Call 911 or go to the nearest emergency department immediately if you experience any of the following:
  • Sudden, severe chest pain that is not relieved by rest or medication.
  • Rapid, shallow breathing or feeling unable to catch your breath.
  • Fainting, near‑fainting, or a feeling of “blackout.”
  • Rapid heart rate ( >120 bpm) accompanied by low blood pressure.
  • Coughing up a large amount of bright red blood.
  • Sudden severe leg swelling, especially if accompanied by pain.

These signs may indicate a massive pulmonary embolism, which requires immediate life‑saving interventions.


References:

  • Mayo Clinic.

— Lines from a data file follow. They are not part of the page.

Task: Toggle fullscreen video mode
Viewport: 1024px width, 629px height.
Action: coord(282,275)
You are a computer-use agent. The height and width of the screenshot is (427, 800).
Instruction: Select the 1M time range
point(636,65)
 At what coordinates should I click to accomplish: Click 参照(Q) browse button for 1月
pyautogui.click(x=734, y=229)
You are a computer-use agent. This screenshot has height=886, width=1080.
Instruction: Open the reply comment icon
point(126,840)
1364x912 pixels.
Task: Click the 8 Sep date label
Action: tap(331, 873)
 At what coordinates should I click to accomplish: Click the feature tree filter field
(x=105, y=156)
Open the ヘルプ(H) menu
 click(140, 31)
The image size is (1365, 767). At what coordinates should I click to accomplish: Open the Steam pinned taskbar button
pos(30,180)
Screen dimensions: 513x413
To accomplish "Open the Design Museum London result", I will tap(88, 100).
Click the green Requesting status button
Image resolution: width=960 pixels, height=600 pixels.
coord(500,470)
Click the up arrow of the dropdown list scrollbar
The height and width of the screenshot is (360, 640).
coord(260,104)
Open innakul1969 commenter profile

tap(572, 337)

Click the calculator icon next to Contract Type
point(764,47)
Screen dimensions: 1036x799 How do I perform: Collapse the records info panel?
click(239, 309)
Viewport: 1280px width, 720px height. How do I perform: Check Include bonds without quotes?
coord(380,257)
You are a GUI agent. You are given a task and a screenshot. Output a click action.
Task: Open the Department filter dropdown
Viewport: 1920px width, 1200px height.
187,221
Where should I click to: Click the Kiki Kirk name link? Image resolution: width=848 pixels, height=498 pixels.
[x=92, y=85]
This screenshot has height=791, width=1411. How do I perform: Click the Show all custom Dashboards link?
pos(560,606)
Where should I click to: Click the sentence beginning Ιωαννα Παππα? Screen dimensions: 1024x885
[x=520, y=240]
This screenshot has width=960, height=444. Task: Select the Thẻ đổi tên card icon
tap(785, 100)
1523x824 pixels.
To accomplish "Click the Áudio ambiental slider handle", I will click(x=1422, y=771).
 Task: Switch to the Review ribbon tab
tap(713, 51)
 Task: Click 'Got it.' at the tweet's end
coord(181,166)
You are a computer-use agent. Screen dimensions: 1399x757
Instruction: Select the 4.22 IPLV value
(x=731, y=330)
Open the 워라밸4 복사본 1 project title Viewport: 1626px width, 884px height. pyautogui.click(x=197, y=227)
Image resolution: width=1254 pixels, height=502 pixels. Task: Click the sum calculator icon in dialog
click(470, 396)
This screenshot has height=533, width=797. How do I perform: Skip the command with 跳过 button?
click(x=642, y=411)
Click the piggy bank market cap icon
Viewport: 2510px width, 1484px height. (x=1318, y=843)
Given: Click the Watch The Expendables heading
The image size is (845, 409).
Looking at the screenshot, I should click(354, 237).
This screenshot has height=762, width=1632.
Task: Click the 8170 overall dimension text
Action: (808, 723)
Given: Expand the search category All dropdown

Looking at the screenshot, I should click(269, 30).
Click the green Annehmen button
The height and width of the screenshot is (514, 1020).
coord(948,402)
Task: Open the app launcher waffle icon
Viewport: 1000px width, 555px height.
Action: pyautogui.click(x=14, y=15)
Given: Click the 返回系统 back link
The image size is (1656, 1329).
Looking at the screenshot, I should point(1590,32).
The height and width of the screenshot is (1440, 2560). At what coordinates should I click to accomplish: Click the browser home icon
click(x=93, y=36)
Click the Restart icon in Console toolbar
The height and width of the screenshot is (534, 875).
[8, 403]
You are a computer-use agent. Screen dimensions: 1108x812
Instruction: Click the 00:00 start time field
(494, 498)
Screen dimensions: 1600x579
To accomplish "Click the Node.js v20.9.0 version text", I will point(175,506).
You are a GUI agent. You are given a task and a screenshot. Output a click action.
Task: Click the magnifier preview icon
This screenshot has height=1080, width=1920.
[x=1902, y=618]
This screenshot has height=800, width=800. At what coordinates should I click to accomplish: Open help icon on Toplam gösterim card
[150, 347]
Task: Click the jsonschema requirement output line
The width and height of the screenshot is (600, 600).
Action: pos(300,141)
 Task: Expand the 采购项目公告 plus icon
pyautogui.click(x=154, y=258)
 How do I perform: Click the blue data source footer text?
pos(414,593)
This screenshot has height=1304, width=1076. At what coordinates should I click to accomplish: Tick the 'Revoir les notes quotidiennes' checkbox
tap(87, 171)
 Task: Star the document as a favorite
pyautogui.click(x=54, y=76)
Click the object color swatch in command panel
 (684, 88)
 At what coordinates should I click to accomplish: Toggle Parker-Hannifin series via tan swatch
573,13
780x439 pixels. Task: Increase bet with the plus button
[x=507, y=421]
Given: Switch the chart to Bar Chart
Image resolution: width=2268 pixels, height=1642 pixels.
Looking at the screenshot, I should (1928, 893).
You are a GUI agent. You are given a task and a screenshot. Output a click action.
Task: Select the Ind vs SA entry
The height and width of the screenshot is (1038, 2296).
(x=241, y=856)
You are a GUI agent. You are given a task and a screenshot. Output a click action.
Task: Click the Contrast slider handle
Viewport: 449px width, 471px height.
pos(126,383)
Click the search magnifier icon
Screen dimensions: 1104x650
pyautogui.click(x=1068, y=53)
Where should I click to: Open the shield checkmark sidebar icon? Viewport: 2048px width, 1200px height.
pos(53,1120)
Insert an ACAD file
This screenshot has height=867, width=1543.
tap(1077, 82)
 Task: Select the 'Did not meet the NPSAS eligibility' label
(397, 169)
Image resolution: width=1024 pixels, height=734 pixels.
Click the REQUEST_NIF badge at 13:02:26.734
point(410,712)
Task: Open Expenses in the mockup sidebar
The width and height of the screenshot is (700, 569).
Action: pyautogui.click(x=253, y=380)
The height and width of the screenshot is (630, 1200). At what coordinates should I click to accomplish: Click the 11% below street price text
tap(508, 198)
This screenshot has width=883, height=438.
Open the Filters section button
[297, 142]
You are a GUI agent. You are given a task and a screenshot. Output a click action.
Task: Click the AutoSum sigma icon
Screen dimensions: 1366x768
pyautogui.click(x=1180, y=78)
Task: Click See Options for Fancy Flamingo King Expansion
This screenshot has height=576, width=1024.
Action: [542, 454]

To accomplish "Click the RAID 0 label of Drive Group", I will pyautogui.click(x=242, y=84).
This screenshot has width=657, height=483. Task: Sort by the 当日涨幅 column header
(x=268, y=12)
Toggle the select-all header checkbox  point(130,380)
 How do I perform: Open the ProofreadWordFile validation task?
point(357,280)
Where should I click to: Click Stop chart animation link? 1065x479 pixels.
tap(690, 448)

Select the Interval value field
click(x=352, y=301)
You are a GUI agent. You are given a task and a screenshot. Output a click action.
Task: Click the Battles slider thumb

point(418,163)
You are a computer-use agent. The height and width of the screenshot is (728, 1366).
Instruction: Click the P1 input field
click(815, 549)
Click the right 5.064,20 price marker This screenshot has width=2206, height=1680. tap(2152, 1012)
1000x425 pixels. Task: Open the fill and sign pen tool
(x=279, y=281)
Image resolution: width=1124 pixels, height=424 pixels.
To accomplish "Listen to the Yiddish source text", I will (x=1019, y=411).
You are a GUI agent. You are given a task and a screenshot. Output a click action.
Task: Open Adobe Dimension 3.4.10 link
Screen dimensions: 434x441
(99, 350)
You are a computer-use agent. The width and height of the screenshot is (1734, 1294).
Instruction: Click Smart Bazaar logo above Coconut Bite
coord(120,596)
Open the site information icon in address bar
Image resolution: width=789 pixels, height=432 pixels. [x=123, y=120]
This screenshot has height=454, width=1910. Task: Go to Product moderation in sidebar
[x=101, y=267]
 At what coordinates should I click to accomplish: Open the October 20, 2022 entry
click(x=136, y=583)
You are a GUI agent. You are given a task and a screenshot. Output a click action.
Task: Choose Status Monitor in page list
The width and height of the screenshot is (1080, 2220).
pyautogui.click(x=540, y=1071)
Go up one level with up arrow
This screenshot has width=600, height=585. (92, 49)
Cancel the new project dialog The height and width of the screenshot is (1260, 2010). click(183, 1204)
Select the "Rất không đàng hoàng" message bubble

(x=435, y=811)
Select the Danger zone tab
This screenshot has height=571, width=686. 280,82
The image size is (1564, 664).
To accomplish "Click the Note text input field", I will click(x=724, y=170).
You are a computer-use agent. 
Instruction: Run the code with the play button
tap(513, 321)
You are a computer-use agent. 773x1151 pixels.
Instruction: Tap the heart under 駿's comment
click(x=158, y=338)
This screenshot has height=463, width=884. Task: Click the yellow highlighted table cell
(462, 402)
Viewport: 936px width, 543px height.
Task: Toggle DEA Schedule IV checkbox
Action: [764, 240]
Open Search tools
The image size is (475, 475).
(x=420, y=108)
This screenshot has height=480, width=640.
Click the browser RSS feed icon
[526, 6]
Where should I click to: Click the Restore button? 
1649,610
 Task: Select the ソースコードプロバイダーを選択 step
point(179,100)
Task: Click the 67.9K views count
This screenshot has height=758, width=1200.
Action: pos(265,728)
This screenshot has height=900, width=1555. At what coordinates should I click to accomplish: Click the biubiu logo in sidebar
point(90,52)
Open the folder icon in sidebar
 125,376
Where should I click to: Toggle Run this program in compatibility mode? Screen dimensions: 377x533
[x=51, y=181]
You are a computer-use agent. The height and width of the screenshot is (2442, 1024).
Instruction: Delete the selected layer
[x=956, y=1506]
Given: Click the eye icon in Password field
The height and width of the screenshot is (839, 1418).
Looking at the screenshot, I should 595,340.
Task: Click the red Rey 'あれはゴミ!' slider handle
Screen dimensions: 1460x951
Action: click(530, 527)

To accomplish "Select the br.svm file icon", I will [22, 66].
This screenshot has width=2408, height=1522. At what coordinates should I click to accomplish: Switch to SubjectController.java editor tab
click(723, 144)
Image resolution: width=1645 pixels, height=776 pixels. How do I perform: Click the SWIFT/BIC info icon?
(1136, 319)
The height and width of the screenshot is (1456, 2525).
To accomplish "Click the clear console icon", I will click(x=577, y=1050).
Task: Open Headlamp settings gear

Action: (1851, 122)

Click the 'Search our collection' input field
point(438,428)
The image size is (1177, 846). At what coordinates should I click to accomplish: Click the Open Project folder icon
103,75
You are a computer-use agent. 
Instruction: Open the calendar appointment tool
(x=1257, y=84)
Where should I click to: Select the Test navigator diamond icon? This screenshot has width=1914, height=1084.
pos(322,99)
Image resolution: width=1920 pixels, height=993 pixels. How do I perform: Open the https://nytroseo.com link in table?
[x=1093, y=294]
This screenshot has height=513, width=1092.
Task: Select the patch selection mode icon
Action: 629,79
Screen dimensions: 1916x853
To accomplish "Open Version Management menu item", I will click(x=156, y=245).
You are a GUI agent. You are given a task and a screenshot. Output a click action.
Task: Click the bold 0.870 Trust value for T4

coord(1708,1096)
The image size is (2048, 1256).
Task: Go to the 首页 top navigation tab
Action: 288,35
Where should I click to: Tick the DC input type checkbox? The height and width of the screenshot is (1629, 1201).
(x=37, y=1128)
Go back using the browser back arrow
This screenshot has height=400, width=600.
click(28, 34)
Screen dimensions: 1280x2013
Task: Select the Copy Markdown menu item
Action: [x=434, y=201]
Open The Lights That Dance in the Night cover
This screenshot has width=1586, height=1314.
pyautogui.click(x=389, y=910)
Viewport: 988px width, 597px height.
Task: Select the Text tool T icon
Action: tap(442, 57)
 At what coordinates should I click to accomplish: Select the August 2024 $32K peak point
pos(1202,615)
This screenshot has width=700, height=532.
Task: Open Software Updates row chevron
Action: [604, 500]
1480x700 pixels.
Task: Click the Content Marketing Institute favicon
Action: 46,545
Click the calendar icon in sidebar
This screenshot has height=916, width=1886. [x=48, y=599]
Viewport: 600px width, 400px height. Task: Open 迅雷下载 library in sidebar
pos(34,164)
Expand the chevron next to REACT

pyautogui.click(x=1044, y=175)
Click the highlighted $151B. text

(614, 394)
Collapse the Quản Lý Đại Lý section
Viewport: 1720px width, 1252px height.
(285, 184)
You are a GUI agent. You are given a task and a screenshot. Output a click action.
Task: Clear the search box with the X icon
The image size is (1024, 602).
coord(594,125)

Pulmonary embolism. https://www.mayoclinic.org
  • American College of Chest Physicians. Antithrombotic Therapy for VTE Disease: 2021 Clinical Practice Guidelines. Chest. 2021.
  • World Health Organization. Global Health Estimates 2022.
  • Centers for Disease Control and Prevention. Venous Thromboembolism (VTE) Data. 2023.
  • European Respiratory Society. Chronic Thromboembolic Pulmonary Hypertension. 2020.
  • NIH National Heart, Lung, and Blood Institute. Deep Vein Thrombosis and Pulmonary Embolism. 2022.
  • Cleveland Clinic. Westermark Sign: What It Means. 2023.